The compassionate tools in this book will help you:
• Shift from threat-driven thinking to compassionate thinking
• Replace angry reactions with assertive responses
• Improve your relationships with friends, coworkers, and your significant other
• Cultivate compassion for yourself as you learn and grow
“This innovative book teaches how to develop self-compassion so that anger can be transformed into a more peaceful state of mind.”
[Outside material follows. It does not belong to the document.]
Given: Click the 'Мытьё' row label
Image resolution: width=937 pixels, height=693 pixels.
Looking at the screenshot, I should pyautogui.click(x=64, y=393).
—Kristin Neff, PhD, author of Self-Compassion
Leading depression authority Paul Gilbert presents The Compassionate Mind, a breakthrough book integrating evolutionary psychology, new insights from neuroscience, and mindfulness practice. This combination of techniques forms a new therapy called compassion focused therapy that can enhance readers' lives.
About the Author
Russell Kolts, Ph.D., is a clinical psychologist and professor at Eastern Washington University outside of Spokane, WA, USA. He has worked with a wide variety of patients with significant anger issues, including combat veterans, sexual assault survivors, children and adolescents, and the developmentally disabled, in settings such as community mental health centers, rape crisis centers, Veterans hospitals, state hospitals, and schools. While this would be his first book, Dr. Kolts has authored or co-authored 24 peer-reviewed journal articles, including one recognized by Thomson Essential Science Indicators recognizing the top 1% of published articles between 2000 and 2004 in terms of number of times cited by other works (Khan, Khan, Kolts, & Brown, 2003). Additionally, Dr. Kolts has authored/co-authored book chapters and 76 conference presentations. At Eastern Washington University, Dr. Kolts teaches courses on topics such as Mindfulness, Behavior Therapy, Trauma, Abnormal Psychology, and Statistics, and has supervised the clinical training of dozens of students pursuing Masters-degrees in psychology with a clinical emphasis. He has received virtually every major teaching honor awarded at the university, including the Associated Student Body’s Faculty of the Year Award (2002), the Distinguished Faculty Award in Teaching (2008), Outstanding Faculty Merit Awards in both teaching and scholarship (2008), the Academic Support Center’s Achievement Award for Faculty (2009), and the Psi Chi (Psychology Honor Society) Psychology Faculty of the Year Award (2008). The nomination letters for the student-nominated awards and his student evaluation comments repeatedly highlight Dr. Kolts’ ability to communicate challenging concepts in ways that students can understand and apply.
In his personal life, Dr. Kolts has maintained a consistent, 3-year meditation practice focused upon mindfulness and the purposeful cultivation of compassion in the Buddhist tradition. He has volunteered at a local state prison where he has worked with prisoners in addressing anger using meditation and the cultivation of compassion. He is the husband of Dr. Lisa Koch, also a Clinical Psychologist, and the father of Dylan Kolts, a rambunctious 4-year old. Finally, Dr. Kolts maintains a fairly active lifestyle and enjoys playing the guitar, reading and writing poetry, and various outdoor activities, all of which he pursues in relatively mediocre fashion.